Emma NEUMAYR was born in Salzburg on October 23, 1878. She was an unmarried Catholic seamstress who worked and lived in the house of Baroness Ergelett at 2 Arenbergstraße before she became ill.
Emma was the second of the eight children of Theresia and Kaspar NEUMAYR, an artisan family that had city citizenship rights in Salzburg under Austrian law.
Kaspar was a master carpenter who had worked for a long time at the Salzburg City Theater before his death in 1911. His oldest son Hermann was also a master carpenter and had his workshop on the Ignaz-Harrer-Straße in the Lehen district, where he lived with his family, his widowed mother and his invalid sister Emma.
The 83 year old widow Theresia died in Salzburg in October 1938.
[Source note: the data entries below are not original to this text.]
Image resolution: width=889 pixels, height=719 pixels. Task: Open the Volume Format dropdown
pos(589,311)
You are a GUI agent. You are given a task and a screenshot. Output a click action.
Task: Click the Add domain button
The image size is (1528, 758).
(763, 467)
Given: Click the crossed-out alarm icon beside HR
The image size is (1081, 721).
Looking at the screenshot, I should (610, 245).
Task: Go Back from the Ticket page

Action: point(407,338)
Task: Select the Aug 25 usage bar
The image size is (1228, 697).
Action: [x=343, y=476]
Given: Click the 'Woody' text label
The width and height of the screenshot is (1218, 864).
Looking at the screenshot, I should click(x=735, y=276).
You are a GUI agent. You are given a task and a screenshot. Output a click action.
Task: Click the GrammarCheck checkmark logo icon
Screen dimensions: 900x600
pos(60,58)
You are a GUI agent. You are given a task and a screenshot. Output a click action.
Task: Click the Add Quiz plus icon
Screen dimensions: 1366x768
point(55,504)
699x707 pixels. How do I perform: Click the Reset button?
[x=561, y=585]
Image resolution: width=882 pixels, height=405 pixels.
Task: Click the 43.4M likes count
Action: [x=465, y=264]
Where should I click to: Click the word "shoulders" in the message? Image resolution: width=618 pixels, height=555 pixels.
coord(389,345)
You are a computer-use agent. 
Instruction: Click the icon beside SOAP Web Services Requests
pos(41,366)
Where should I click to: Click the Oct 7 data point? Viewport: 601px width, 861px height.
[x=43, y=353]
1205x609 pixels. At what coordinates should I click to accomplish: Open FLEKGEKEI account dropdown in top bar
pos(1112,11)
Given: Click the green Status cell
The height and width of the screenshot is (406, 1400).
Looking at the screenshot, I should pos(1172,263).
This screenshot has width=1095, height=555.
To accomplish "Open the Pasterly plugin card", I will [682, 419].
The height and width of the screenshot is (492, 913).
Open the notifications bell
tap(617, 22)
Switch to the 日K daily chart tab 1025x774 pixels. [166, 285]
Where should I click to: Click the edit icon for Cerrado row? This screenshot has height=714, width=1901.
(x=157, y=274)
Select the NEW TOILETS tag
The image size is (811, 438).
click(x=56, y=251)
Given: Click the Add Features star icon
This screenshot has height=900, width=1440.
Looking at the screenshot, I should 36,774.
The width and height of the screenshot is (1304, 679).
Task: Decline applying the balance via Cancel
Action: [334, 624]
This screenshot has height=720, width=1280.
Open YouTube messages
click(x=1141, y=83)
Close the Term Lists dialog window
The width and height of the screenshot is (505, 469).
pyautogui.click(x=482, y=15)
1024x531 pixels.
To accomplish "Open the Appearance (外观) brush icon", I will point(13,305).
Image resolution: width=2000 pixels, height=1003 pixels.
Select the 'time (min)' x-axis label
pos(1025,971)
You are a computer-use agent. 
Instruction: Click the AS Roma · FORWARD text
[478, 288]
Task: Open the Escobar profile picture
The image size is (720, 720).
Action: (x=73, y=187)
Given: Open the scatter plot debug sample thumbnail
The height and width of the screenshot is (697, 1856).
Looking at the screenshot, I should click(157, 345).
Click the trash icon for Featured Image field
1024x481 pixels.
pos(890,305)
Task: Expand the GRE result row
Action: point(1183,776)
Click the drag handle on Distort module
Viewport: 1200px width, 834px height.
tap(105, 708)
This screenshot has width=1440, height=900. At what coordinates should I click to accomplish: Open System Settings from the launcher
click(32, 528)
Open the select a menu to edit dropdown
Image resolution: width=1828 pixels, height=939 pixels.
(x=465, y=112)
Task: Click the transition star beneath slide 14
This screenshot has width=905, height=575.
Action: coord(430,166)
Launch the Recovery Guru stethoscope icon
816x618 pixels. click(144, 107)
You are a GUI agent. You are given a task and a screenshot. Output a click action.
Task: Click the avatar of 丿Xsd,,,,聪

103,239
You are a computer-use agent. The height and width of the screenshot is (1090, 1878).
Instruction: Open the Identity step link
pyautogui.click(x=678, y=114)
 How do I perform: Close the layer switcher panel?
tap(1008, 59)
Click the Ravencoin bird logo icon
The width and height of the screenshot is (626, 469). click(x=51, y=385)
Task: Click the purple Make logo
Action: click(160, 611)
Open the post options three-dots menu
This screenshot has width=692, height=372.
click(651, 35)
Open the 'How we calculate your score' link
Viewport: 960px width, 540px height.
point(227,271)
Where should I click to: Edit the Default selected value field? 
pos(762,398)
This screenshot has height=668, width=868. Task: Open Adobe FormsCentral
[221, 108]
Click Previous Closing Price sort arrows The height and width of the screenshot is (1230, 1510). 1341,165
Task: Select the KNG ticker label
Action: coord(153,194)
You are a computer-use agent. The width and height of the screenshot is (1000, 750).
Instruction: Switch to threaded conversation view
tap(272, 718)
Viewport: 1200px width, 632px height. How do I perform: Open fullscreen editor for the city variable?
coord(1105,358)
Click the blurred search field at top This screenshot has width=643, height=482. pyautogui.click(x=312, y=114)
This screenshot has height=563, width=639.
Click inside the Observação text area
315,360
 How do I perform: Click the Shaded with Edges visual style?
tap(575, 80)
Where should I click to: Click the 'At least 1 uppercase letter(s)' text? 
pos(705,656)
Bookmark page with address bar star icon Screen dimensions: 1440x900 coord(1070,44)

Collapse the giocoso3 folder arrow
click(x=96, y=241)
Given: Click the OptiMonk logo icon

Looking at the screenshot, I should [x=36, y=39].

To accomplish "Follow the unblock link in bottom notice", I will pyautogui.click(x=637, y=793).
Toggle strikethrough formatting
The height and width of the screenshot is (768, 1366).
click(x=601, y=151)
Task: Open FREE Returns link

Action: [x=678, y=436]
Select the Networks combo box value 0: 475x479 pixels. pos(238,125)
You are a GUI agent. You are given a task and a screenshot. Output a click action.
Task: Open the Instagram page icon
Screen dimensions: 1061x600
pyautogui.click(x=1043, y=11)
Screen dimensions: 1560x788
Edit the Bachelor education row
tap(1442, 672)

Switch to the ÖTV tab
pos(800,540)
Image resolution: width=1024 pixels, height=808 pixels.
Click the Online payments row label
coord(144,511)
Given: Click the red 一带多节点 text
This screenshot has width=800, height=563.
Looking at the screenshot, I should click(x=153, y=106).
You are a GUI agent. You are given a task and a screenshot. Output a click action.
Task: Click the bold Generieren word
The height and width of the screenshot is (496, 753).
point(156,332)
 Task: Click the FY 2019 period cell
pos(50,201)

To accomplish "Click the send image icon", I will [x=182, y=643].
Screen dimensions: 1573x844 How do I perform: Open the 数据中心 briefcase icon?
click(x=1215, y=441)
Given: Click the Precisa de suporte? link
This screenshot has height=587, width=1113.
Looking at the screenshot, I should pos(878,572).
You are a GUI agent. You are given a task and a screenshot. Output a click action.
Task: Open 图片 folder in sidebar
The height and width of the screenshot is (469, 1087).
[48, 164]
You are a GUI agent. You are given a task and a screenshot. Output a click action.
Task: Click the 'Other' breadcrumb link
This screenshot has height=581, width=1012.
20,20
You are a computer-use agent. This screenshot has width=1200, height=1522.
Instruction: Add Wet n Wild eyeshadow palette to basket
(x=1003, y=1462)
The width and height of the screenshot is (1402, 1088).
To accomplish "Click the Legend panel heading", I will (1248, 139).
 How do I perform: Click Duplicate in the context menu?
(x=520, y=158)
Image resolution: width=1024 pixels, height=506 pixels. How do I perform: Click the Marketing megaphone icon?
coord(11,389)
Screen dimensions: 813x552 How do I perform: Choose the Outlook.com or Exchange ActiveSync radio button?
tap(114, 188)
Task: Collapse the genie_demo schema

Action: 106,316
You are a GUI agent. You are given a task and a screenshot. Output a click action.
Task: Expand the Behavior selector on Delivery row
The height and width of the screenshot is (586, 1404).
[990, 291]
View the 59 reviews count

Emma NEUMAYR had been a patient at the State Asylum in Salzburg-Lehen since 1924 and was one of the 68 women and men who were deported to the Hartheim killing center on April 16, 1941 and murdered. As with all the victims of the secret Nazi »T-4«1 program her death was not recorded in the City of Salzburg police registration files.
Emma NEUMAYR’s brothers Hermann, Karl and Anton survived the terror years in Salzburg.
The younger brother Anton NEUMAYR, who had been born in Salzburg on June 1, 1887, was a teacher and social democratic politician. He was both mayor of the city of Hallein a few miles south of Salzburg and a member of the state legislature until his party was banned in February 1934. After Salzburg’s liberation he was mayor of the city of Salzburg from 1946 to 1951 and he also served as deputy governor of the state. He was awarded honorary citizenship status in both Hallein and Salzburg. Survivors of the Nazi terror asked for a memorial in the city of Salzburg, but none was built during the tenure of Mayor Anton NEUMAYR.
After his death on June 18, 1954 the cities of Hallein and Salzburg both named squares after him.
1 The »T-4 euthanasia« program to kill the handicapped was named after its headquarters’ address in Berlin at 4 Tiergartenstraße.
Those mainly responsible for the murders of the sick in Salzburg: Dr. Friedrich Rainer as Reichsstatthalter, Dr. Oskar Hausner as head of the Gaufürsorgeamt, Dr. Leo Wolfer as head of the Landesheilanstalt and Dr. Heinrich Wolfer as head of the hereditary biology department of the Landesheilanstalt (now Christian Doppler Clinic).